Graphic by Bailey Repp

Wildlife need room to roam; connectivity is the term used to explain the degree to which a landscape can either help or cut off wildlife movement. As the human footprint continues to grow, we cut up wildlife habitat into small isolated patches. But wildlife still require the same things: they need areas of relatively undisturbed land, with the ability to move across it easily. This allows animals to find food, refuge, and reproduce to keep populations healthy. With the added stress of climate change and its effects on both land and water, the ability to migrate has become even more important. Ensuring a network of large intact landscapes connected across the region is a priority for Wildsight. 

The Kootenay and Columbia region has a globally significant role in maintaining one of North America’s most intact ecosystems, one that supports a wide diversity of wildlife populations.

Photo by Pat Morrow

Herein lies the headwaters of the Kootenay and Columbia Rivers, a place where mountains, grasslands, and gravel-bed rivers intersect with inland temperate rainforests. Because of the unique and varied habitats in the region there is abundant plant and wildlife diversity. As the human footprint continues to grow unabated, the large and small scale movements and sharing of genetics within wildlife populations is increasingly threatened. 

The research of scientists like Dr Michael Proctor, Dr John Weaver, Dr. Tony Clevenger, and Dr Clayton Lamb has been instrumental in helping understand the movement of wide-ranging carnivores in their home ranges and how populations interact across this region. 

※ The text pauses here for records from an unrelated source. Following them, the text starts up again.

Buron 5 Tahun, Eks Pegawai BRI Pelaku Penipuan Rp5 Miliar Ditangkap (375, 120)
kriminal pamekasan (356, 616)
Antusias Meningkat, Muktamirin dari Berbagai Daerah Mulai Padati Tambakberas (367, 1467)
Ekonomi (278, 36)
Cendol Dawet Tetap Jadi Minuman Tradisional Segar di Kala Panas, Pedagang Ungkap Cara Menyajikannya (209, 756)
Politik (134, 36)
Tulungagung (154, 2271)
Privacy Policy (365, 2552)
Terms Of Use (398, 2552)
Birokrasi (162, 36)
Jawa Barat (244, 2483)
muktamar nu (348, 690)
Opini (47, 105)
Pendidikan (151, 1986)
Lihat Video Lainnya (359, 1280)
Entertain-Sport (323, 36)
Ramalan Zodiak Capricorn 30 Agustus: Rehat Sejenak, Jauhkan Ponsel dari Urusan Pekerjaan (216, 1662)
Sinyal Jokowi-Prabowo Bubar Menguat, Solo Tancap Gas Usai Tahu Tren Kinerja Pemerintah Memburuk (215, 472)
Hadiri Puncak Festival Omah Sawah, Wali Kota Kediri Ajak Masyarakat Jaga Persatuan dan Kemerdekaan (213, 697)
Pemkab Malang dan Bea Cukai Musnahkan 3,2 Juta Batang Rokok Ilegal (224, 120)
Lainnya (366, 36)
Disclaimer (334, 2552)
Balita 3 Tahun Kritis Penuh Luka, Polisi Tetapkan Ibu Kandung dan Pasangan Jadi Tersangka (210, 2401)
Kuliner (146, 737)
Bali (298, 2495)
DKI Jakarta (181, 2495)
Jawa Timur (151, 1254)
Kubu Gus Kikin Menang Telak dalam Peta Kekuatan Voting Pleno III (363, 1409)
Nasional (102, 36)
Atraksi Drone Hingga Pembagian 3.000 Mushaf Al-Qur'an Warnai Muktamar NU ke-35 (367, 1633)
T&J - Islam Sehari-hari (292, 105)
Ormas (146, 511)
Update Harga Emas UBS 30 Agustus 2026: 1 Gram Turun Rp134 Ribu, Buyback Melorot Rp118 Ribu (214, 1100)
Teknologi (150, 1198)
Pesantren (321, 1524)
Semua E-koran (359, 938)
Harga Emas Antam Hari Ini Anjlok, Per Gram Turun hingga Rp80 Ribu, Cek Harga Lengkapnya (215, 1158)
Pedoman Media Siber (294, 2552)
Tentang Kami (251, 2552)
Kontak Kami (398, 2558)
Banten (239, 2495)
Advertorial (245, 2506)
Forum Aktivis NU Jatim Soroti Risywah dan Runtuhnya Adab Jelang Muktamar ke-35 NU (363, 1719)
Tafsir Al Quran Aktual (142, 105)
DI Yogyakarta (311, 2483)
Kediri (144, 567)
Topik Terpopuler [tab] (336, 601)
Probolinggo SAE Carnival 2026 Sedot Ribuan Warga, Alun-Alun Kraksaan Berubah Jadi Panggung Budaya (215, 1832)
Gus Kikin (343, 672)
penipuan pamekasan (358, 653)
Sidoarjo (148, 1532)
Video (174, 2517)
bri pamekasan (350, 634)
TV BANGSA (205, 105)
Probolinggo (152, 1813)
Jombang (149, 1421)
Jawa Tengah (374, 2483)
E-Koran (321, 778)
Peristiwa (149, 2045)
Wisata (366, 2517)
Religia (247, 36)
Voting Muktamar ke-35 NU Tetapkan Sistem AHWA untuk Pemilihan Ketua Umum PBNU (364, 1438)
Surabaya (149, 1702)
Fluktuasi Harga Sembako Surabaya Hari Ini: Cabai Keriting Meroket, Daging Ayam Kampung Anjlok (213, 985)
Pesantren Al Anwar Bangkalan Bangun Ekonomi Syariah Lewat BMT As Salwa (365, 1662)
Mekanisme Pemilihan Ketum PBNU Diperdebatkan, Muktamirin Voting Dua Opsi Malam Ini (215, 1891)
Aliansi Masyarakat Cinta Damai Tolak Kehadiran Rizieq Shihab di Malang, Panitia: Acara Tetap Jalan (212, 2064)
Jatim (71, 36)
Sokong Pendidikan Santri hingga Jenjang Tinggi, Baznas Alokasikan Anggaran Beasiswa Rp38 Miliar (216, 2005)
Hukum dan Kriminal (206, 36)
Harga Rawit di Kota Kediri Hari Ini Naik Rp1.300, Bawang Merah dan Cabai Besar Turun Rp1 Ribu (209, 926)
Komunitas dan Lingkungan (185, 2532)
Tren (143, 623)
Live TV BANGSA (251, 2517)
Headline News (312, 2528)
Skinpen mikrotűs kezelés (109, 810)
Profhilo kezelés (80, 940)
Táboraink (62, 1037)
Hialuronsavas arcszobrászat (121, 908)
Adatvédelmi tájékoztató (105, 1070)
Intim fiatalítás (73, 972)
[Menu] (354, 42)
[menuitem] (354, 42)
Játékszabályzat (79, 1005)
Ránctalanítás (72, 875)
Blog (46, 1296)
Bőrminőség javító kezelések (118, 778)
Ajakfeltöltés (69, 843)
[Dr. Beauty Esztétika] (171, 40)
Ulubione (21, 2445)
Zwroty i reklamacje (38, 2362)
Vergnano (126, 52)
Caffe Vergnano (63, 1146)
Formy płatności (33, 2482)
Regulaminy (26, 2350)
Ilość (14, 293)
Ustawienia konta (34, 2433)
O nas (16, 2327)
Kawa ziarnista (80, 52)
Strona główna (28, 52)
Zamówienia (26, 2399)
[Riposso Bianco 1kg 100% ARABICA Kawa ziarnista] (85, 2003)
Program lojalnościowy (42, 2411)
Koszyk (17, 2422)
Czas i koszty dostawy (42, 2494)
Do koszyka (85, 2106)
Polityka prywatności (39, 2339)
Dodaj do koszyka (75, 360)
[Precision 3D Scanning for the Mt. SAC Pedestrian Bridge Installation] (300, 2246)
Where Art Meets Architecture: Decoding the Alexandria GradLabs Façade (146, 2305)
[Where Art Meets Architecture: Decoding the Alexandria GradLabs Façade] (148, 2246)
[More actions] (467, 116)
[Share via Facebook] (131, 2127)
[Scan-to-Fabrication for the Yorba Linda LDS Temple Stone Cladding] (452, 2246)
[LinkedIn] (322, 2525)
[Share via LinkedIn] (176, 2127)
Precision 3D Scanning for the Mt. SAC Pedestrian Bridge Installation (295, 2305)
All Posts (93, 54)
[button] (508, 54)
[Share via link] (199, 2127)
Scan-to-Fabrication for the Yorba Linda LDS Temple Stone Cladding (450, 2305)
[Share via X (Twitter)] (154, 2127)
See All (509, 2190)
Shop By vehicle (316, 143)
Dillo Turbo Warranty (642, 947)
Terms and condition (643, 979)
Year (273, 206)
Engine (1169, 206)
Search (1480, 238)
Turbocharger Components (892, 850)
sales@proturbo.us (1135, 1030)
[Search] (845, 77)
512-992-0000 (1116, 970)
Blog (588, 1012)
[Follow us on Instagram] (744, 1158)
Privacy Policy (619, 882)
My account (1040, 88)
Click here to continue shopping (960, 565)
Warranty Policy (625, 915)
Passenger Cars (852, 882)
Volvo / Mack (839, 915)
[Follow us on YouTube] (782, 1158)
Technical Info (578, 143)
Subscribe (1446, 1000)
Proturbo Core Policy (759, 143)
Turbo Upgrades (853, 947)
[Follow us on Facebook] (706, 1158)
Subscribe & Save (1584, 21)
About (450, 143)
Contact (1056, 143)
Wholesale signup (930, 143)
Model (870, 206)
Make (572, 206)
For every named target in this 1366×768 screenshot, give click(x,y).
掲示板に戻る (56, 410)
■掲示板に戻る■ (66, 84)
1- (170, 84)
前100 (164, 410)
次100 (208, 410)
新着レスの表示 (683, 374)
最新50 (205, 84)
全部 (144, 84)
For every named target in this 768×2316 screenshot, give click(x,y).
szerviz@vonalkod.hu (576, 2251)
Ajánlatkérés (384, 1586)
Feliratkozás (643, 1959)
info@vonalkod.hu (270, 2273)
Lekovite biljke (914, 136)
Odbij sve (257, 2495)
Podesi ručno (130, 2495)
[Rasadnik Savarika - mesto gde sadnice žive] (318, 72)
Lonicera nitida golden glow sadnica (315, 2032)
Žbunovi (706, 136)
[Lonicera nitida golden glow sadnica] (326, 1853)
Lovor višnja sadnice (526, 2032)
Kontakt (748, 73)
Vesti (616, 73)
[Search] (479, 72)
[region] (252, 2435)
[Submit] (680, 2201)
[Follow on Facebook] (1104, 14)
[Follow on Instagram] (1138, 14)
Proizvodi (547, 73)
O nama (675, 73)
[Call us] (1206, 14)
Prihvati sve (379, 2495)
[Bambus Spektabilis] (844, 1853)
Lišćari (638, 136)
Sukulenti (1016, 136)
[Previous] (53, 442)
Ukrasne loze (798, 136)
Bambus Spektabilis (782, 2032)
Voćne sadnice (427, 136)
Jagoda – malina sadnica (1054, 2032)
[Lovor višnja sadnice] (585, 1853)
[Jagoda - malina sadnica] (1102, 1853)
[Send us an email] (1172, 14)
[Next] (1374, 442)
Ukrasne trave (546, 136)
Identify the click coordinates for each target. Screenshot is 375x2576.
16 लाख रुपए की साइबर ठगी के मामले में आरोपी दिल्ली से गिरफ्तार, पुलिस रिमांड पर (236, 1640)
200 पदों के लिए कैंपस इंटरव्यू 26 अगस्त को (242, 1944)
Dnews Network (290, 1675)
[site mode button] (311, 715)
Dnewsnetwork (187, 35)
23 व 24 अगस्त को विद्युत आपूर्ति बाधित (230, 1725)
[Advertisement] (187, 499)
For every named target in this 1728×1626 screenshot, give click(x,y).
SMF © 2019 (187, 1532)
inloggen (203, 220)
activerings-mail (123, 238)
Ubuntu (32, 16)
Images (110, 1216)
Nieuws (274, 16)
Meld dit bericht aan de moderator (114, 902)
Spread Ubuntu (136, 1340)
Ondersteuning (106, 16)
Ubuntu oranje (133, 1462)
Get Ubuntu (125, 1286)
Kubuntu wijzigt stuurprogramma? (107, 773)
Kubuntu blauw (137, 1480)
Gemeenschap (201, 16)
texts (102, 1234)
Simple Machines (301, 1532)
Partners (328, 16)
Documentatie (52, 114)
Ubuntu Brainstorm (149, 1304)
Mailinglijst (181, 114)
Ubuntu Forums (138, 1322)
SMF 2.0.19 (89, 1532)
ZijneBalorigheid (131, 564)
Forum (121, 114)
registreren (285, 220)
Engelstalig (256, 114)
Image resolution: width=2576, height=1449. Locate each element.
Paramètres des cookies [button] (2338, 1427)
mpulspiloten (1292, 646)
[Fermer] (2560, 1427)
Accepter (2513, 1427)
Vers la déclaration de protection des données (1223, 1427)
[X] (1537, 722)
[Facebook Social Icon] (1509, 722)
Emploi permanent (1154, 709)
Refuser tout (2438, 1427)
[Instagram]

For species to stay healthy, they need to stay connected to each other. Otherwise, the gene pool gets smaller with each generation and increases risks to that population. We need to help fix what human activity has cut off – adding wildlife crossings and promoting strict access management will help. Animals also need sufficient cover built in for refuge, escape, food access, and movement. For example, ungulates that live in areas that get a lot of snow need forest canopy protection (like large fir and larch trees) to act as umbrellas so they can still access food. If we cut down those trees, too much snow can build up over needed winter foods, leading to food scarcity for larger mammals like elk.

The current level of conservation efforts (protected areas like parks, wildlife management areas) are not enough to conserve biodiversity for many sensitive critters. In the face of a changing climate and a biodiversity crisis, we must act to increase protected areas and maintain connectivity throughout the landscape.

Roads, power lines and other manmade features crisscross the landscape. Photo by Garth Lenz/ ILCP

Wildsight’s vision is to ensure that core habitats in the Purcell and Rocky Mountains, linked through the grasslands and wetlands of the Rocky Mountain Trench, are protected and fully connected. We want the wildlife migrations that have persisted for millennia in what has become our backyard, to continue to happen for millennia more.